Provided material:

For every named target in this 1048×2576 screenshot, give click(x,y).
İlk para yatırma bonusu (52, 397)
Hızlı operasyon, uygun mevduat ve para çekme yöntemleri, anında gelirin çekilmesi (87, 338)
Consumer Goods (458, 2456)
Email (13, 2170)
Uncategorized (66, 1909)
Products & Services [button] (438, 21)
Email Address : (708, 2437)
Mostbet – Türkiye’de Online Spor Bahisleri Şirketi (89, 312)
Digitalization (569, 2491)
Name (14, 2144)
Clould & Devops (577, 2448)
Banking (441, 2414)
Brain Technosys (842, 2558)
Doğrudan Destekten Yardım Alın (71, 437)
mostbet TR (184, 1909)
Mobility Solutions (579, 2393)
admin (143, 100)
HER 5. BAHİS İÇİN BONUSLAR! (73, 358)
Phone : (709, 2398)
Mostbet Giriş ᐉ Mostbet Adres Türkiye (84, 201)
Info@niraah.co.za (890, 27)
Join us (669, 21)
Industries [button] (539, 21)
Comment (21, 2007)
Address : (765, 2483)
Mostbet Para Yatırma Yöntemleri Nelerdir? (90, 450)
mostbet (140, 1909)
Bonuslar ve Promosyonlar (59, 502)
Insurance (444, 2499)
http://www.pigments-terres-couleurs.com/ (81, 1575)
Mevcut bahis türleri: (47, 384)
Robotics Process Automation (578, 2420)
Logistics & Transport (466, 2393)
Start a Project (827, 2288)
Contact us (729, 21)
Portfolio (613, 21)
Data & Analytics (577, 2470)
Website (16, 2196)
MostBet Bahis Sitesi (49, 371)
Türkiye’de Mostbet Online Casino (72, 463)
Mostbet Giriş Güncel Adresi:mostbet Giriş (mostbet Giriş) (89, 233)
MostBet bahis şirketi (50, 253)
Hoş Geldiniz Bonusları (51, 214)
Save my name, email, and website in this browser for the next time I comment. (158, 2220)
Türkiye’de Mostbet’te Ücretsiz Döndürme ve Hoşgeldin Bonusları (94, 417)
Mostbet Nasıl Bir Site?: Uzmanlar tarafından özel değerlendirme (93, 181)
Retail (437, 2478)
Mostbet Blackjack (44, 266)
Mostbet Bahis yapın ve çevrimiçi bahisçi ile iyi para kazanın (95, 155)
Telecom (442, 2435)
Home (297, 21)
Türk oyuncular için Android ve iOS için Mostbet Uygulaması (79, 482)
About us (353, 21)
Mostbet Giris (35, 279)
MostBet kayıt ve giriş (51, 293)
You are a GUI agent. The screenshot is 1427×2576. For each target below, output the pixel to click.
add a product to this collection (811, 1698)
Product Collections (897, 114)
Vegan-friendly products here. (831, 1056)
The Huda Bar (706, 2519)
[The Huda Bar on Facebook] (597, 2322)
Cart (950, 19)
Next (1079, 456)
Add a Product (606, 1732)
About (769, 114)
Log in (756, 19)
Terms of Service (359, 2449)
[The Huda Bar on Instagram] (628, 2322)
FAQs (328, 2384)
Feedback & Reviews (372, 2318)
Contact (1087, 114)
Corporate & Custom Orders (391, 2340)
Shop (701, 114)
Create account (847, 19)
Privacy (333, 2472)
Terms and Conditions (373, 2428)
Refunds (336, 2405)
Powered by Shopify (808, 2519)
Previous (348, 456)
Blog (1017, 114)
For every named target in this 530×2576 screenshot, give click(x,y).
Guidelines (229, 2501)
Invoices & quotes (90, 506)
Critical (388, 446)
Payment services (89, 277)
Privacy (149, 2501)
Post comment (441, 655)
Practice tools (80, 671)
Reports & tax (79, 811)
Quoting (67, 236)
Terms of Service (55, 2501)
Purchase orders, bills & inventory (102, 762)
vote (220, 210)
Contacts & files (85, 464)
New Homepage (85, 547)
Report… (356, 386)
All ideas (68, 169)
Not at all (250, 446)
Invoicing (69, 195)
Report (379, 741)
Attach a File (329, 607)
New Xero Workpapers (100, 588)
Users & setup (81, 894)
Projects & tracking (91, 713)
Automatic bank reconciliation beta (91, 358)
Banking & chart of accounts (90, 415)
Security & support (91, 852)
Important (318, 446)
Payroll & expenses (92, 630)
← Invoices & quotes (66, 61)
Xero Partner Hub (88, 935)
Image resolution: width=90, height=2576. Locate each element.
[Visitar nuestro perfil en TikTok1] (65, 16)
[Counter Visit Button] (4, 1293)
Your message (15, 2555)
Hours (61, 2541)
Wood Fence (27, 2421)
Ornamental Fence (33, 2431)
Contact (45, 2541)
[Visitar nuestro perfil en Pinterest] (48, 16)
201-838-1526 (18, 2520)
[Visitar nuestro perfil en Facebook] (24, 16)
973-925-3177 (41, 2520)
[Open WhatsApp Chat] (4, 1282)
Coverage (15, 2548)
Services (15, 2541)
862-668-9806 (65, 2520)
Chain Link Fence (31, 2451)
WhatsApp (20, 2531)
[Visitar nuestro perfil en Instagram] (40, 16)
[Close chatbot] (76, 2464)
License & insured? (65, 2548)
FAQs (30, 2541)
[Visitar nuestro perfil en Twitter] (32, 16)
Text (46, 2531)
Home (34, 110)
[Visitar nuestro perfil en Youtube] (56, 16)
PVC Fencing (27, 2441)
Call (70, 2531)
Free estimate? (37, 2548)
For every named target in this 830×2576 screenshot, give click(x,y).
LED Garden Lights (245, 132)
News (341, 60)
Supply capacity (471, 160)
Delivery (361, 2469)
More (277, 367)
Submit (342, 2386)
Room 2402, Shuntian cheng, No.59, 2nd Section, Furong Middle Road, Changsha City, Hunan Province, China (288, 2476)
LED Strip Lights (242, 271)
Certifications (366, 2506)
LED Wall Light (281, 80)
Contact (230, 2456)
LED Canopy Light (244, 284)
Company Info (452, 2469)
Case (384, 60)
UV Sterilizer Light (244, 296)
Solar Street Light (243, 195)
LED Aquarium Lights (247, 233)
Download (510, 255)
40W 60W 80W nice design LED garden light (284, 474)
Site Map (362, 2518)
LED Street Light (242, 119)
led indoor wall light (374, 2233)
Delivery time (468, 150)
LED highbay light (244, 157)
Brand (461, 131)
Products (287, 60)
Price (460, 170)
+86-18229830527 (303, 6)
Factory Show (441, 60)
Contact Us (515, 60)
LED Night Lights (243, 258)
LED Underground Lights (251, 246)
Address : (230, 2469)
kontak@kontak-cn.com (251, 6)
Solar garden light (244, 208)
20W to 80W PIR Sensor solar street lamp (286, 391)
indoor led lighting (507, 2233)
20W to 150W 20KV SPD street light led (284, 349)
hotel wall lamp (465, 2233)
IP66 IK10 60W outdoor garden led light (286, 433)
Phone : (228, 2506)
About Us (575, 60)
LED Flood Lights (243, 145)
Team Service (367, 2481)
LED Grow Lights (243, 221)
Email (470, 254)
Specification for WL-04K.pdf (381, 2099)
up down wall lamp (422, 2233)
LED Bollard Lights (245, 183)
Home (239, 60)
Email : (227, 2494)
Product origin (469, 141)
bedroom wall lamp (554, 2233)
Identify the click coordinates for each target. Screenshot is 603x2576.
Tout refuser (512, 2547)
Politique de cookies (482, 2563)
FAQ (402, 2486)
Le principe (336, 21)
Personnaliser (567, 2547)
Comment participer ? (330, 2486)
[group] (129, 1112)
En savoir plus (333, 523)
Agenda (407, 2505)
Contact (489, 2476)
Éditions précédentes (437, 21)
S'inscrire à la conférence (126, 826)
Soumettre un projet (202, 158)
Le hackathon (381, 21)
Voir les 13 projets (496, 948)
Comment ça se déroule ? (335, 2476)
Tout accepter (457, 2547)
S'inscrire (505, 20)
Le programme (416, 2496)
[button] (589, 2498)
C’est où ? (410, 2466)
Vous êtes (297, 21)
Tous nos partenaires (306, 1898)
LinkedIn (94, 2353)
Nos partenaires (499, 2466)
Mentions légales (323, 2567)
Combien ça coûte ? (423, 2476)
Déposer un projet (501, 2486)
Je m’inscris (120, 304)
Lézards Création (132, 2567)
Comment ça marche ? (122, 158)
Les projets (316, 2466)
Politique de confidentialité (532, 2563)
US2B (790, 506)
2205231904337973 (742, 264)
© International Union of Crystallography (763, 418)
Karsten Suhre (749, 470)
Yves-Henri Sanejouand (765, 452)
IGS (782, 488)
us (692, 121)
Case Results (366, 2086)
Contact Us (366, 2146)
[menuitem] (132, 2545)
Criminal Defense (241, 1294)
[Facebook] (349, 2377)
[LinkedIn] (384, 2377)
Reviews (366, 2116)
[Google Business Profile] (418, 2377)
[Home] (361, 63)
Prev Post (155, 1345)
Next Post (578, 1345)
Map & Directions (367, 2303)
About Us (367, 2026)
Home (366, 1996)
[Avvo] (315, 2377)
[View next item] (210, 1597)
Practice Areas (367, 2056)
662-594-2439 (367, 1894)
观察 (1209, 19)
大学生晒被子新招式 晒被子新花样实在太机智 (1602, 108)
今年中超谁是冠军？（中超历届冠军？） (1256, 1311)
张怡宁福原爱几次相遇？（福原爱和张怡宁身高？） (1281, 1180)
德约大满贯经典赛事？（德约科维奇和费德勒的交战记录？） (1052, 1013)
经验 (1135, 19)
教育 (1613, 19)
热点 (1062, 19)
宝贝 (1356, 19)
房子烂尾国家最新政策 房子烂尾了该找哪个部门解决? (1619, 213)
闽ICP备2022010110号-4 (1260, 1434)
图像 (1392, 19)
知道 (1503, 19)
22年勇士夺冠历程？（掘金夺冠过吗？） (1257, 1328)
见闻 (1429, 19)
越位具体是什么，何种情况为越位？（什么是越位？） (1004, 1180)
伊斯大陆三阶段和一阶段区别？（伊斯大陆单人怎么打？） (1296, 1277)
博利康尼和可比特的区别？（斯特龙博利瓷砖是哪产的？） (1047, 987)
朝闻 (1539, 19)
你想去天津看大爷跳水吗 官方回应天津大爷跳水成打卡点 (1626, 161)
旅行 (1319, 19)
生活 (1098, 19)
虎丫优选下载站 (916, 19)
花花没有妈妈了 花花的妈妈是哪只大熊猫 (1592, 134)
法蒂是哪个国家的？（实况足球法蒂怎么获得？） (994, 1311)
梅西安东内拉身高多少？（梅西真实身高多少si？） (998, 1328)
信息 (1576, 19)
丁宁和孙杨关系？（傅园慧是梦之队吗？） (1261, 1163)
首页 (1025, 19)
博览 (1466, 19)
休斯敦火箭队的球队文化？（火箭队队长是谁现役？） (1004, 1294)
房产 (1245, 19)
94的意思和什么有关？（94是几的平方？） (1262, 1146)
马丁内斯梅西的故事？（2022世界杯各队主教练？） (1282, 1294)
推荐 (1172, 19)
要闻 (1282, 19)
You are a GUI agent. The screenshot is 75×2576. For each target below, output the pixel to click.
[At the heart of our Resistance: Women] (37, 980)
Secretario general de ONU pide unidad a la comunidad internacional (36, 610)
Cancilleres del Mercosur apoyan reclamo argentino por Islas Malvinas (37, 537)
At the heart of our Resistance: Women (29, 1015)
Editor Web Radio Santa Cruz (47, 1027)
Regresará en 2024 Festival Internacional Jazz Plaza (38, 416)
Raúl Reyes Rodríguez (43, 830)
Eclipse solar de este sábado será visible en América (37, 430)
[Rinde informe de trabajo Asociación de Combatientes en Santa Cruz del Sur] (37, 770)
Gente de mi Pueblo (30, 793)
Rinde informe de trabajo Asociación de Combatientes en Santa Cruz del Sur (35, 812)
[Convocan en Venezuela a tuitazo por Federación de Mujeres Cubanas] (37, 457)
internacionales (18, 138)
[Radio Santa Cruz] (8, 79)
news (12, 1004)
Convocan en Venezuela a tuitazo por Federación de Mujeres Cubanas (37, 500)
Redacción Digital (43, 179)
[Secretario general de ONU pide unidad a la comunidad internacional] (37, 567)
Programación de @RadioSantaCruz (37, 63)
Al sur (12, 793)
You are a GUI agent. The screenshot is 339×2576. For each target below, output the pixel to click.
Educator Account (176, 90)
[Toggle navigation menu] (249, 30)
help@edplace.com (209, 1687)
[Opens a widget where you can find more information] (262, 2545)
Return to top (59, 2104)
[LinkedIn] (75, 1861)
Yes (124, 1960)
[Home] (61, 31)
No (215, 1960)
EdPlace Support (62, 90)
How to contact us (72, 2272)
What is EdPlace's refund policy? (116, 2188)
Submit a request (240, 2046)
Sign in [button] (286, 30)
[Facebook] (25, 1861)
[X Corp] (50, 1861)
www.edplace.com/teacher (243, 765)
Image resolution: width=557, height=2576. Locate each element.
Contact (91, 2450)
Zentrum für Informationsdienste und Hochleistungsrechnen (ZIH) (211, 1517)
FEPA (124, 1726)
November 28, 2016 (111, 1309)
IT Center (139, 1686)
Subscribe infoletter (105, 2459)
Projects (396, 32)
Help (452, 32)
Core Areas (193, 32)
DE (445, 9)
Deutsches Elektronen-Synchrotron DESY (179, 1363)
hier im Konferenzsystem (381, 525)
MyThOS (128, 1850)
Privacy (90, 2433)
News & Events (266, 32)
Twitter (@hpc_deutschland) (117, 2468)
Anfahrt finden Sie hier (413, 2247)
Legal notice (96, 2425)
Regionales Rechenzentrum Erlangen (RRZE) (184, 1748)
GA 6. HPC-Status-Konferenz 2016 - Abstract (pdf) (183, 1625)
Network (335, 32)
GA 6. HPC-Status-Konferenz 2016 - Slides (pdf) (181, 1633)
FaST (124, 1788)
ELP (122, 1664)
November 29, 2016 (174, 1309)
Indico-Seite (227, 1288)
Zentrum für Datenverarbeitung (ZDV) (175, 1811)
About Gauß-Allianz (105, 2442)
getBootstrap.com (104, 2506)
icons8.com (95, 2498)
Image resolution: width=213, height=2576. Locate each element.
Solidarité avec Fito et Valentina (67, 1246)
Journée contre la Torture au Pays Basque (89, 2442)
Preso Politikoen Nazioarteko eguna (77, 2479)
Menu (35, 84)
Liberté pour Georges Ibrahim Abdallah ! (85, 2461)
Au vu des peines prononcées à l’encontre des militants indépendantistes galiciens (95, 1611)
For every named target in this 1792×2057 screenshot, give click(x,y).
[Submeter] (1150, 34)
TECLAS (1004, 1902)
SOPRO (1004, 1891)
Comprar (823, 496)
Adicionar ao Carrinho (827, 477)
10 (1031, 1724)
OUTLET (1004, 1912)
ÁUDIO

What to work on: Look above for the line with "About Gauß-Allianz (105, 2442)" and the line with "10 (1031, 1724)", and reproduce exactly those two lines plus every line between, nothing more.

Task answer:
About Gauß-Allianz (105, 2442)
getBootstrap.com (104, 2506)
icons8.com (95, 2498)
Image resolution: width=213, height=2576. Locate each element.
Solidarité avec Fito et Valentina (67, 1246)
Journée contre la Torture au Pays Basque (89, 2442)
Preso Politikoen Nazioarteko eguna (77, 2479)
Menu (35, 84)
Liberté pour Georges Ibrahim Abdallah ! (85, 2461)
Au vu des peines prononcées à l’encontre des militants indépendantistes galiciens (95, 1611)
For every named target in this 1792×2057 screenshot, give click(x,y).
[Submeter] (1150, 34)
TECLAS (1004, 1902)
SOPRO (1004, 1891)
Comprar (823, 496)
Adicionar ao Carrinho (827, 477)
10 (1031, 1724)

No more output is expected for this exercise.